Tokenomics—which, as you can guess by the name refers to economy based on “tokens,”—is the model that every startup is trying to adapt to their business. But is it really the future of commerce, or just another failed idea that will lead to consumers’ disinterest?
Let’s roll back a little and take a look at what this actually is.
What are tokenomics?
Before asking that question, we must answer what are tokens themselves. It’s not hard to explain, as they’re basically just another word for “cryptocurrency.” Bitcoin, for example, is a token. The difference is that it acts as a universal currency for all kinds of transactions across the globe.
Tokenomics, on the other hand, refer more specifically to tokens that are issued by a company and then used exclusively for the services that that same company—or others involved– offers.
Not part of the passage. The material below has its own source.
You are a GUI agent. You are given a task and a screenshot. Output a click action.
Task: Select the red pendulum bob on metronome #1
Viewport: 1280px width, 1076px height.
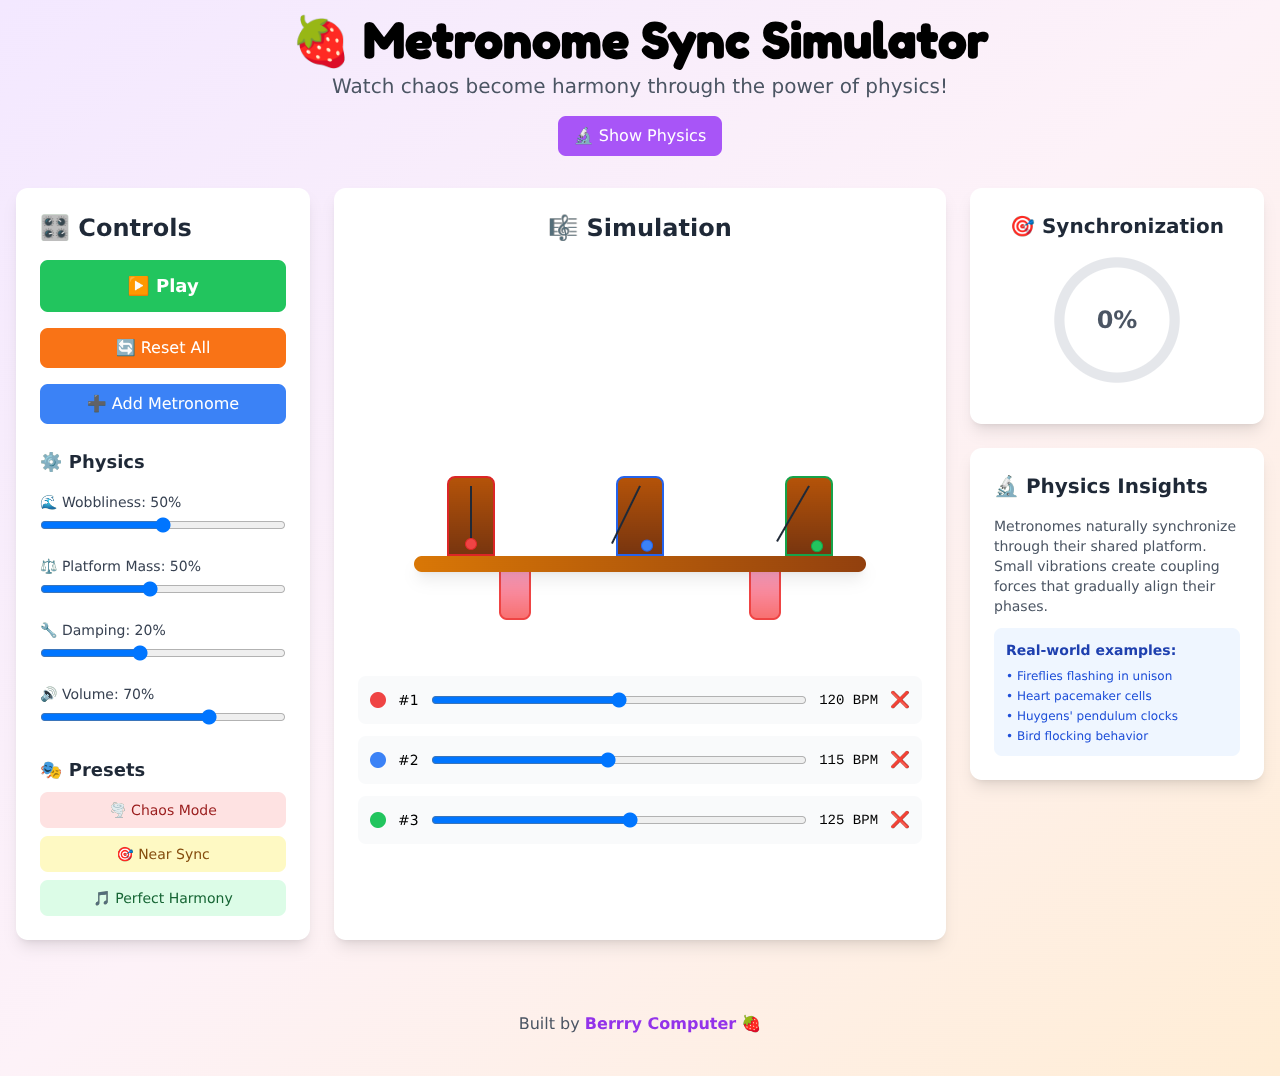click(471, 545)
“Some companies see their mission in creating an ecosystem with their own cryptocurrency,” explains Qvolta in an official statement, a company that functions as a wallet for Bitcoin and Ethereum. “In such cases, tokens become the core of the project. In these projects, the creators conceive the condition that users must use their tokens. People can take full advantage of platforms only when they take part in the turnover of tokens.”
The idea is for users to buy tokens, then use them to purchase services or simply operate inside of that closed ecosystem. The tokens serve as “the main link of all operations within the platform.”
Think of it as a videogame: you put in real money and get virtual, in-game currency in return to spend inside that game, and that game only. The difference with tokens is that you’re spending them on actual, real-life services.
Are there any benefits?
There are certainly some we can mention. While Qvolta claims that tokenomics are an all-round good thing, calling them innovative, convenient and effective.
Indeed, there are benefits. Companies for example can a have much more seamless operations thanks to a full-on integration with their own currency. They also eliminate any barriers present on conventional exchange operations, particularly in the case of cross-border transactions. A good example of this is Concierge, a travel startup we’ve talked about before that offers tokens as a decentralized way of doing tourism.
However, there are other considerations that must be taken into effect. While it’s true that Tokenomics are less dependable on the environment’s conditions, they also run the risk of fragmenting markets, leading to broad inconveniences for the ones that really matter—the consumers.
As they’re gaining coverage, economics based on tokens are also starting to receive more categorization. William Mougayar, author, investor and Blockchain theorist & strategist, came up with three tenants for the token utility: Role, Feature and Purpose.
Each role has a key purpose. Mougayar despicts this in another chart:
Mougayar also talks about several other aspects of launching a token economy. “Owning a token bestows a right that results in product usage, a governance action, a given contribution, voting, or plain access to the product or market,” he explains, regarding the rights of using tokens. “In some cases, tokens will grant real ownership.”
Right now, many startups are flowing the market with their own tokenomics. Time will tell if they will prove to be convenient for consumers and companies, or fragmentation will be a problem as previously mentioned. The sure thing is that blockchain technology doesn’t start or end here.